The daintiest Beauty wakes doubtful reflections,

When for ought we can tell her ingenuous blush

Is—a compound of beet and a camel's-hair brush!


ROUNDABOUT READINGS.

It is a great thing to know—and one must believe it if one believes, as I do, in what the newspapers say—that every single male member of the upper or fashionable ranks of society is at this moment engaged in slaughtering grouse. It is of course well known that every member of Parliament is, on his election, presented by a grateful country with a large and well-stocked grouse-moor, situated in one of the most picturesque and romantic parts of Scotland, and no one (not even a brewer) is ever raised to the peerage unless he can prove that at least three generations of his family have shot grouse regularly on the 12th of August on a moor of their own. Thus is the connection of both branches of our legislature with sport safeguarded.

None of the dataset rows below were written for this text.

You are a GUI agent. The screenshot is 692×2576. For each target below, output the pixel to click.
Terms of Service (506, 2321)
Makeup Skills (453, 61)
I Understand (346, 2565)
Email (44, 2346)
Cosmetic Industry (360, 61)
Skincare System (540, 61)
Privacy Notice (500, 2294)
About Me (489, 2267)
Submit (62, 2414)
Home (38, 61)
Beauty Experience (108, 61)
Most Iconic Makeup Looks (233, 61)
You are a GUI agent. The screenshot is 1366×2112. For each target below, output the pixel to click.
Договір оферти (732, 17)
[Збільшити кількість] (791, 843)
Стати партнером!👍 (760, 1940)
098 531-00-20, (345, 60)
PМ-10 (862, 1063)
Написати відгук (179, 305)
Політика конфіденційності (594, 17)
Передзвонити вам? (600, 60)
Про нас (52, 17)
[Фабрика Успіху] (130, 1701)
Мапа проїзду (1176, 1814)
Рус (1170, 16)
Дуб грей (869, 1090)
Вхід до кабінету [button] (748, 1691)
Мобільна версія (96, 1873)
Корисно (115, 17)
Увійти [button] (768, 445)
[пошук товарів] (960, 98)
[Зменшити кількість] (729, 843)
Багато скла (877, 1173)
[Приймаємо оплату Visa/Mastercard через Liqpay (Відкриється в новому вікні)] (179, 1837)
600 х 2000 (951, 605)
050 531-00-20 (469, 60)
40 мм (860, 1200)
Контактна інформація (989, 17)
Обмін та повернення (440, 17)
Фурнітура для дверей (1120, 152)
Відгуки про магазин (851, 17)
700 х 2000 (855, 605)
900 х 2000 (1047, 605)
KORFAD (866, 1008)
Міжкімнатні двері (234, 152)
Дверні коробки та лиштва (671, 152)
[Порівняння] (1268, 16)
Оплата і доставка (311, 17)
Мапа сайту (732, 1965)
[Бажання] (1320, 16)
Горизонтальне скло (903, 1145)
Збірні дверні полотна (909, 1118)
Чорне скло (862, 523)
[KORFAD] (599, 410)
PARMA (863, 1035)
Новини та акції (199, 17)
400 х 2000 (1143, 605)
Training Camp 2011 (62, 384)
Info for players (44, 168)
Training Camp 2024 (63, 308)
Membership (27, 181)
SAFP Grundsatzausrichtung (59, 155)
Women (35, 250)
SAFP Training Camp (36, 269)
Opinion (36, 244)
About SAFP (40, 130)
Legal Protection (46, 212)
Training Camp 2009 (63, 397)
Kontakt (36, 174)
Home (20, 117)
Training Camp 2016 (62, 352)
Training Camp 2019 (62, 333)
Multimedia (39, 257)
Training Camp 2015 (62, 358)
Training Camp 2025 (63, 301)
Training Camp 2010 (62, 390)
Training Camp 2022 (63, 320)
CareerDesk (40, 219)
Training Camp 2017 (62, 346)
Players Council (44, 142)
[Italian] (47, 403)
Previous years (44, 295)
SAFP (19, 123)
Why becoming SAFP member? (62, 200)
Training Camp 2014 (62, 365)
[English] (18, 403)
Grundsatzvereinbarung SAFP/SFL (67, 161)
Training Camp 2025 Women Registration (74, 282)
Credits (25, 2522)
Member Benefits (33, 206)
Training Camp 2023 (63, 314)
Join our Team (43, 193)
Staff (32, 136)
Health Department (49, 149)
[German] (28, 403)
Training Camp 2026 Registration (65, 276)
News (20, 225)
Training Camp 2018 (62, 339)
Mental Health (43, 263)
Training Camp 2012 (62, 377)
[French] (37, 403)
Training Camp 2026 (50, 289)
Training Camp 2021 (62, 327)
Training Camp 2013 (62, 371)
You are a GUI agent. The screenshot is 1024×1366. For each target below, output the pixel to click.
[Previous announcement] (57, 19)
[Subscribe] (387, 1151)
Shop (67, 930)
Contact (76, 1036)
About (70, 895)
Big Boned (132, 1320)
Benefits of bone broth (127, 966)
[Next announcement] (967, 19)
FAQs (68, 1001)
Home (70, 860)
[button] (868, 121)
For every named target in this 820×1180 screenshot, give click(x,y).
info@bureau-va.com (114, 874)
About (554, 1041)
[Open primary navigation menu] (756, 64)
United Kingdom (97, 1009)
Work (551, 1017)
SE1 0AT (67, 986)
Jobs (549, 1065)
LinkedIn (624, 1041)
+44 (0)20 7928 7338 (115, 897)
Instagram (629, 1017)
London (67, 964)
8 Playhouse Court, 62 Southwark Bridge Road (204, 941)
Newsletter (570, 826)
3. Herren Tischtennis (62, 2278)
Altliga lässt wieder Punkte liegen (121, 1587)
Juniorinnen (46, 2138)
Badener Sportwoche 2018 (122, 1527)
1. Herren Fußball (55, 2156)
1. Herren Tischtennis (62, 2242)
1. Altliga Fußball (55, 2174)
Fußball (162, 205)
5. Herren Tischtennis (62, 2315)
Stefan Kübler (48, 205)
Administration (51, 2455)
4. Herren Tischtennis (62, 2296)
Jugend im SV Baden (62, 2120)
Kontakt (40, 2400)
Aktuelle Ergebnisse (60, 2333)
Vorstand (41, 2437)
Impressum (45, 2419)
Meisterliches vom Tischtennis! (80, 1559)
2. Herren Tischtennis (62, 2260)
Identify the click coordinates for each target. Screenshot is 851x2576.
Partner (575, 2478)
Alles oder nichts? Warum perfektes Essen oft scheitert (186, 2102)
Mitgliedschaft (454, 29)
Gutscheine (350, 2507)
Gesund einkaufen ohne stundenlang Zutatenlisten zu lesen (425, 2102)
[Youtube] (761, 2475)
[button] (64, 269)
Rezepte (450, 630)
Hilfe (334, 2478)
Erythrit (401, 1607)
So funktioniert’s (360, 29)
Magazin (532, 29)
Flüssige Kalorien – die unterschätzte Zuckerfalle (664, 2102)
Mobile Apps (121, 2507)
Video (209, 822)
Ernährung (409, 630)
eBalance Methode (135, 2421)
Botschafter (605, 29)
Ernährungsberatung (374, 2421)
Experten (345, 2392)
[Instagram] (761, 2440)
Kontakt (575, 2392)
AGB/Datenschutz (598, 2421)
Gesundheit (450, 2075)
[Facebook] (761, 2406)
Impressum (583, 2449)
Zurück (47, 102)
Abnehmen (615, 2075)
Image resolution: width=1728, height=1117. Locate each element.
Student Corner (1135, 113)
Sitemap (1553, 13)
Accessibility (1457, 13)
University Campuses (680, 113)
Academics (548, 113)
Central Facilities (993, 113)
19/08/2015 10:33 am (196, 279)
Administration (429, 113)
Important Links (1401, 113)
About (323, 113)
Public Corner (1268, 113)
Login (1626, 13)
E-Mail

Whenever the 12th of August, or, for the matter of that, the 1st of September or the 1st of October, comes round with the revolving year, we are informed in every newspaper that "Sportsmen were early astir." There is about these words a halo of tradition so ancient and venerable as to have become almost sacred. Imagination conjures up the picture of happy bands of shooters all duly booted, gaitered, gunned, cartridged and cigarred, sallying forth with dogs and keepers at 5 A.M., no doubt after eating, as condemned men do, a hearty breakfast. Of course this may be so. I have read it so often that I hardly dare to doubt it. My own experience, however, is that sportsmen are not specially early even on the 12th, although keepers and other professional guns who cater for the London market are often so early as to anticipate by more than a few hours the recurring anniversary.